With just six episodes under its belt, ABC's Black-ish has established itself as one of the most discussed new shows of the fall season. Donald Trump thinks it's racist. The New York Times thinks it's about what it means to be prosperous. Many others have heralded Black-ish as a contemporary Cosby Show — the standard-bearer for every modern sitcom family, black or white.
There's some truth to that last bit. Black-ish invites its intended audience — the multiracial America that doesn't "see" race — to recognize themselves in the lens of a black family. The Johnsons live in a gorgeous Georgian revival home, and the high-powered careers that mom and dad juggle — ad executive and anesthesiologist — recall the impressive careers of Cliff and Clair Huxtable.
But coming more than 20 years after The Cosby Show went off the air, Black-ish also invites a question: Shouldn't we be beyond this by now? In this so-called "Golden Age of Television," characters are measured by the depth of their flaws and struggles. Aren't audiences capable of accepting deeply and genuinely flawed black characters who move beyond both cultural stereotypes and tropes long established by older shows?
In decades past, African-American TV characters have been carefully crafted to walk a tightrope: convincing white audiences that they were relatable, while trying to avoid alienating black viewers who wanted to see themselves on screen. The family sitcom was the easiest way to accomplish both. A family is one of the few things to which every person can relate, and an ensemble cast made it easier and more plausible to explore different perspectives of the black experience. The networks returned to this well over and over again, in shows like The Jeffersons, Sanford & Son, The Cosby Show, The Fresh Prince of Bel-Air, and Family Matters.
You might notice that those shows focus, disproportionately, on middle- to upper-class black families. From The Honeymooners to Married… With Children, wealth has never been a prerequisite for the humanity of white characters. If anything, a lack of wealth is generally used to make white characters more sympathetic, in both comedies (All in the Family) and dramas (Breaking Bad). This has never worked reciprocally for black families on television. The upper-class trappings of the Cosbys were, at best, an equalizer, making it acceptable for white people to identify with — or even want to be like — a black family.
The few sitcoms that depicted black characters without the safeguard of wealth delved into predictable tropes: poverty, lack of education, and unstable personal lives. Good Times was repeatedly accused of falling back on tired stereotypes — even by its own creative team. In a 1975 story about the creative tensions on The Good Times set, Ebony reported "a continuing battle among the cast members to keep the comedic flavor of the program from becoming so outlandish as to be embarrassing to blacks," with some calling for "a closer rein on a tendency to slide toward old-time black minstrelsy." Two stars of the show, Esther Rolle and John Amos, eventually left after irreconcilable differences with the show's creator about the buffoonery and minstrel aspects of Good Times.
Unsurprisingly, The Cosby Show, premiering a decade later, was a breath of fresh air — even as it created a new precedent with its own set of problems.
Thirty years later, Black-ish is aggressively courting the Cosby throne.

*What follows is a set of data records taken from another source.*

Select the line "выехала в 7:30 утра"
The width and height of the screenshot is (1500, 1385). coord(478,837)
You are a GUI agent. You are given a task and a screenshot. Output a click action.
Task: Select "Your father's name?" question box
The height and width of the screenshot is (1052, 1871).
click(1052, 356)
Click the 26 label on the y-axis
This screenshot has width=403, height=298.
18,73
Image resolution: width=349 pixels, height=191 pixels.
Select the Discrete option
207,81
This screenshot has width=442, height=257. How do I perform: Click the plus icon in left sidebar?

But another sitcom about black characters that come from wealthy, non-threatening backgrounds also sends a clear message about how TV values black characters, who must be filtered through highly aspirational experiences so that they can be "objectively" received.
Imagine a TV landscape that gave black actors the roles with the nuances and complexities of white actors. It would allow for a black Hannah Horvath, with a disdain for work that didn't invoke myths of the "Welfare Queen" or the "Shiftless Negro." It would make room for a black Don Draper, absent and uninvolved in the lives of his children without invoking the narrative of the "Absent Black Father." To err is human, and modern television demands that its best characters err as much as audiences can tolerate. The ability to exist without qualification or apology is one of the most humanizing experiences that we can have, in both reality and in the media that we consume — and sanitizing or pathologizing black characters just limits them from the full range of storytelling television can express.
In concept and execution, Black-ish is both a good show and a necessary one. It has potential, and not just as a hit for ABC, but as a platform to have the hard, awkward conversations that we seem to talk around. Fortunately, the show seems to be moving in the right direction. A recent episode deftly spun Rainbow and André's conflict over spanking into a reflection on class, assimilation, and generational legacies.
For a show that's been weighted with the task and burden of being a hit, a critical favorite, and a nuanced look into black culture, it's a step — but one of many that will be required. Without the backdrop of wealth and respectability, how flawed, quirky, irredeemable, and even hopeless will TV allow its black(ish) characters to be?